Customer reference programs, come in so many flavors. The main differences are in terms of strategic importance and scope. For a long time a company that had one or more people cranking out case studies would claim to have a customer reference program. At some point maybe that was enough. That era precedes my time at Point of Reference (12+ years).
What’s so different today? As consumers and business buyers we rely more heavily on peer opinions than any other source of influence. Case studies, written effectively, do convey peer opinions. But they are just the tip of the ice berg.
The customer reference ecosystem spans the entire enterprise. Advocate stories should be easily accessed by buyers and customers alike through marketing, sales, PR, AR, IR, social media, executive and client success activities. For this to happen the first requirement is customer advocate data.
- Who is an advocate?
- What aspect(s) of our solution can they speak to knowledgeably?
- In what ways are they able to participate?
- How often are they willing to participate?
Everyone in the organization—all advocate stakeholders—need access to this data and must record their customer activities in the same repository or system. This ensure integrity and prevents overuse and uncoordinated requests from both you and your colleagues, unaware of each other’s initiatives.

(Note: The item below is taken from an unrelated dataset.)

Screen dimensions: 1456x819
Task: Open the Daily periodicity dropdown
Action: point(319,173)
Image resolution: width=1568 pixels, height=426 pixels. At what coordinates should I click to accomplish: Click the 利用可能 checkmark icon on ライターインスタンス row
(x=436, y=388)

An advocate’s potential reach goes far beyond case studies, but their participation and commitment is influenced by a number of factors, and each represent unique relationships. What makes a good customer reference and motivates them is worth exploring within your customer base. In fact, the number of ways to tell your story through your customers is extensive, which led us to write this post on the coming age of the Customer Reference Consultant.

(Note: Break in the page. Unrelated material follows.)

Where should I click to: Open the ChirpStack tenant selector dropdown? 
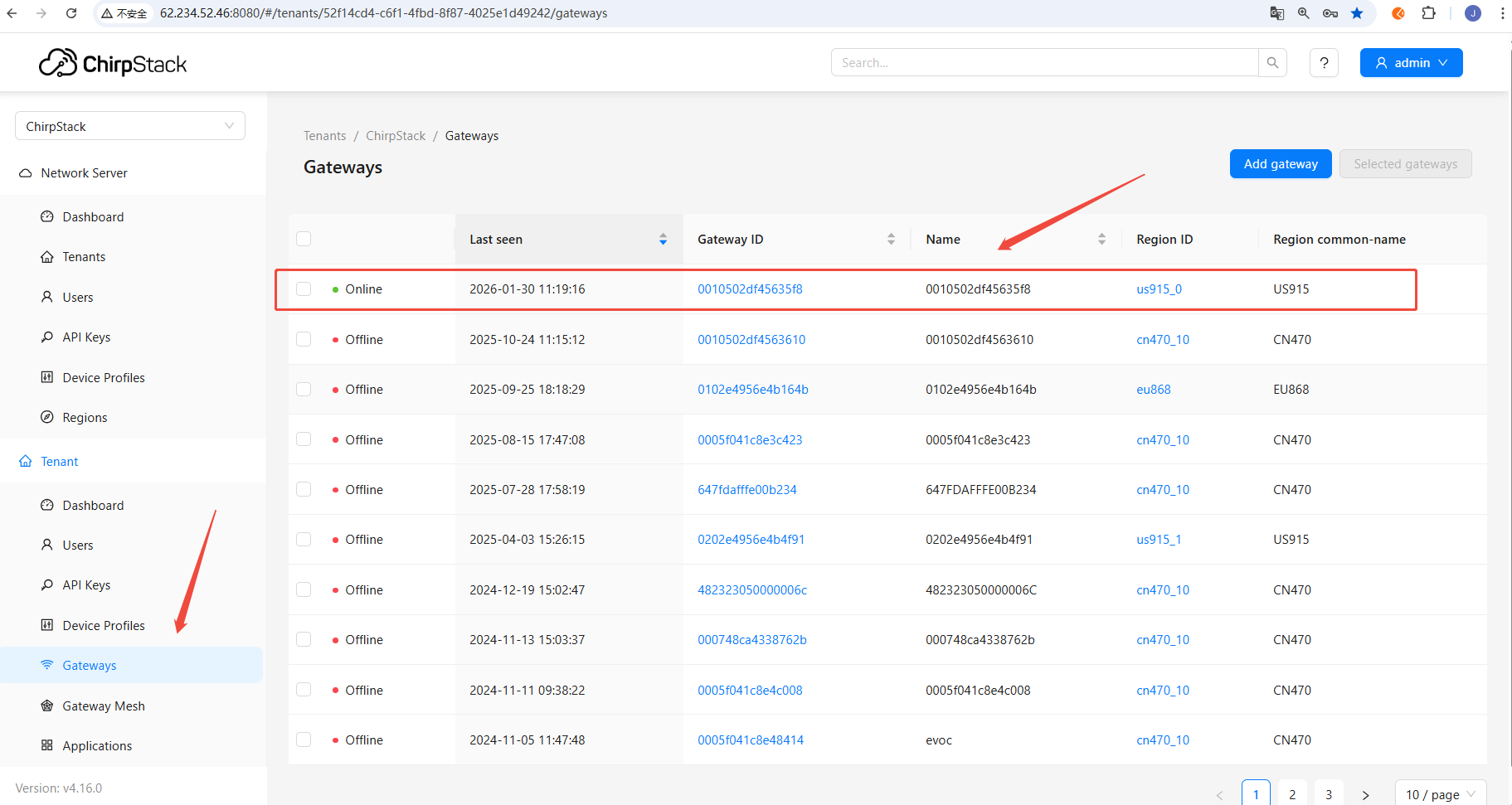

What then defines a customer advocate program in 2016?
Quality Data Commitment
A program is predicated on knowledge about your customers. How well that data is collected and updated determines the success of the program—it’s that simple. Without automation this is a time-consuming, and challenging task. This information must be searchable by any consumer and customer use history must be recorded for program measurement, avoidance of overuse, and potentially, for reward in one form or another.

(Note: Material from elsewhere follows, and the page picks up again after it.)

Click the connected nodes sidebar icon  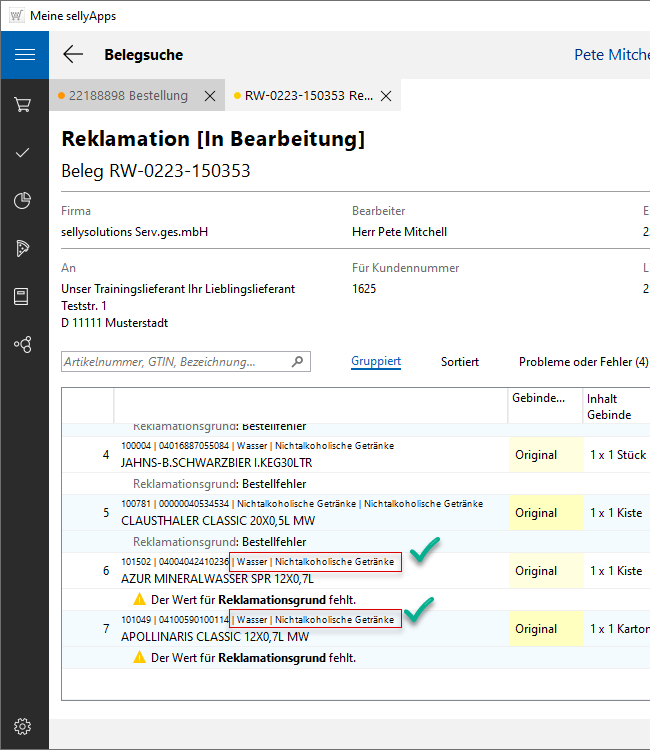24,344
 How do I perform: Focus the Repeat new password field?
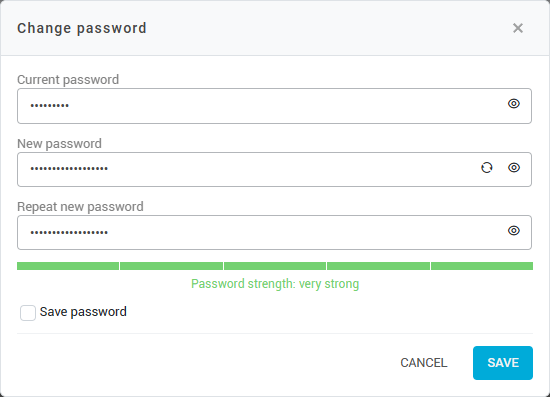coord(274,233)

Reference Request Automation
Email blasts seeking references aren’t efficient or effective a majority of the time. They are a drag on employee productivity, and slow down deal progress and marketing projects. A program simply cannot cost-effectively scale without automation.
Prolific Content Creation
Web videos, case studies, press releases, trade publication articles, speaking opportunities, analyst reports, tweets, guest blogs, executive briefings, trade show videos… This is a non-exhaustive list of ways customer advocates improve the quality of your messaging to the market. Existing customers looking for best practices—perhaps reasons to renew—also benefit from customer content. For sales it’s important to map content to stages of the sales cycle, and that requires an understanding of what they need and when.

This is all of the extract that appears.